Photo swiped from PuffyChucky’s Facebook account. Seriously.
• Finally, the reunion is over and they begin the long walk back downhill to the bus. Of course, Kong and PuffyChucky fight the whole way. Sharon Osbourne: “Of course you fight. You fight because you love each other. Fighting is a part of marriage.”
• Back to Jersey: PROSTITUTIONWHORE! gets a call from her PI, who updates her on the search. It turns out that because her birth mother was a minor when she was born, the court documents are sealed and it may take some time – days, weeks, possibly years – for her to get access. So: not a dead end, but a roadblocs that will slow things down.
• PW: “I do have hope that I will find my mom one day. I’m not giving up. So what’s next is: the sky’s the limit. I’m gonna take the bull by the proverbial horns and I’m gonna live my life, and I’m not gonna ask anyone for permission to do so.”
• If we hadn’t just gone through soething like two season’s worth of complete PROSTITUTIONWHORE! lunacy, that would be a lot more believable.

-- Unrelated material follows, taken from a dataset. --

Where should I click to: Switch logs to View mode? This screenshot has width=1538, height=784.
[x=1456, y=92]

• Back to Italy, for a big fancy PuffyChucky family reunion dinner at a restaurant. Her daughters come out in what can only be described as the most horrifyingly grotesque explosion of bows, frills, and ruffles every seen by human eyes. They’re matched by enormous frilly bow headpieces. PC: “The girls dresses I got custom-made. All four, matching… they are absolutely gorgeous.” Sure, if by gorgeous you mean it looks like a flock of flamingos collided with Snuffaluffagus, exploded, and landed in a pile of frills on your daughters. 

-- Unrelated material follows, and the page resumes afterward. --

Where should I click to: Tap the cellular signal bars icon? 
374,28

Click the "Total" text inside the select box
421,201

•Aaaaaaaaaand finally… they return to New Jersey. It appears that on the flight back, PuffyChucky caught and killed a Yeti, then chopped off its lower legs and turned them into boots. Is this a standard benefit on Alitalia? Maybe it’s just a first-class thing.
• Leopard skin sheets. PuffyChucky and Kong have a king-sized bed covered in leopard-skin sheets. Why do I allow myself to be surprised by these things?
• NEXT MONDAY! SEASON FINALE! SHOWCASE SHOWDOWN BETWEEN SHARON OSBOURNE AND PROSTITUTIONWHORE!!!
• And fuck me… I’m going to be in northern Maine next week. Not sure if I’ll even have cable. How is it possible that I failed to take these recaps into account when I booked this trip back in January? Dear TwoBusy of January: you suck.
. . . . .
Okay. So: your questions for the week…
1) Multiple sources have announced this week that Danielle – aka PROSTITUTIONWHORE! – has been sacked, and subsequently will not appear on Season 3 of Real Housewives. WTF? Please float your most specious theories as to the story behind this.
2) Am I the only one looking forward to seeing what happens if and when Kong ends up in jail, either as a function of his bankruptcy and what I can only imagine might be future investigations for fraud and/or financial malfeasance, or for the moment when he’ll inevitably snap, wander into Manhattan and tear apart a couple of city blocks a la the Cloverfield monster?
3) With only the season finale (which I may miss) and the TWO! PART! REUNION! SPECIAL! to follow… how much money would it take for me to recap this freakin’ show again next year? Is there actually enough money in the world? Discuss.
. . . . .
TwoBusy oh-beh-deh, oh-beh-deh, oh-beh-deh.